§ **Document section**
--------------------------------

Monday, January 21, 2019

Review: Erratic Facts

Erratic Facts Erratic Facts by Kay Ryan
My rating: 5 of 5 stars

I stumbled across this collection at the MLA, and I picked it up because the first several poems simply grabbed me. I’ve been challenging myself to read more collections of poetry, so that’s something I sometimes do: pick up a volume and see if it talks to me. As a result, I don’t read any poetry that I don’t already like a lot. There’s so much of it in the world that it seems silly to spend time on something that doesn’t talk to you.

I’d never heard of Kay Ryan, but, as it turns out, I’m hardly making some deep discovery. She’s won a Pulitzer and been the U.S. Poet Laureate, so there’s really nowhere up to go from there. That’s the nature of 21st Century American poetry, I guess – even the stars are obscure. (That makes the broad acknowledgement of Mary Oliver’s death so startling; most of us simply don’t know our poets.)

--------------------------------

§ **Given data**
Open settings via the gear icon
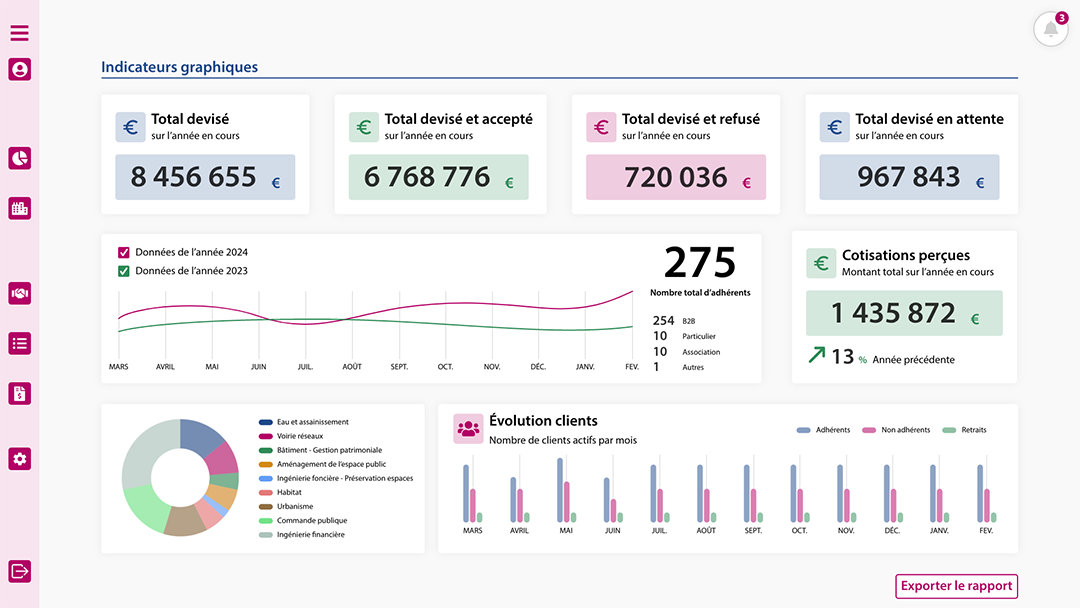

--------------------------------

§ **Exercise instructions**
Do the following statements agree with the review of Erratic Facts above? Answer yes or no for each and quote the words from the review that decide it.
1. The reviewer rated the collection five out of five stars.
2. The reviewer already knew Kay Ryan's work before finding this collection.
3. Kay Ryan has won a Pulitzer.

§ **Solution for this problem**
1. Yes: "My rating: 5 of 5 stars"
2. No: "I’d never heard of Kay Ryan"
3. Yes: "She’s won a Pulitzer"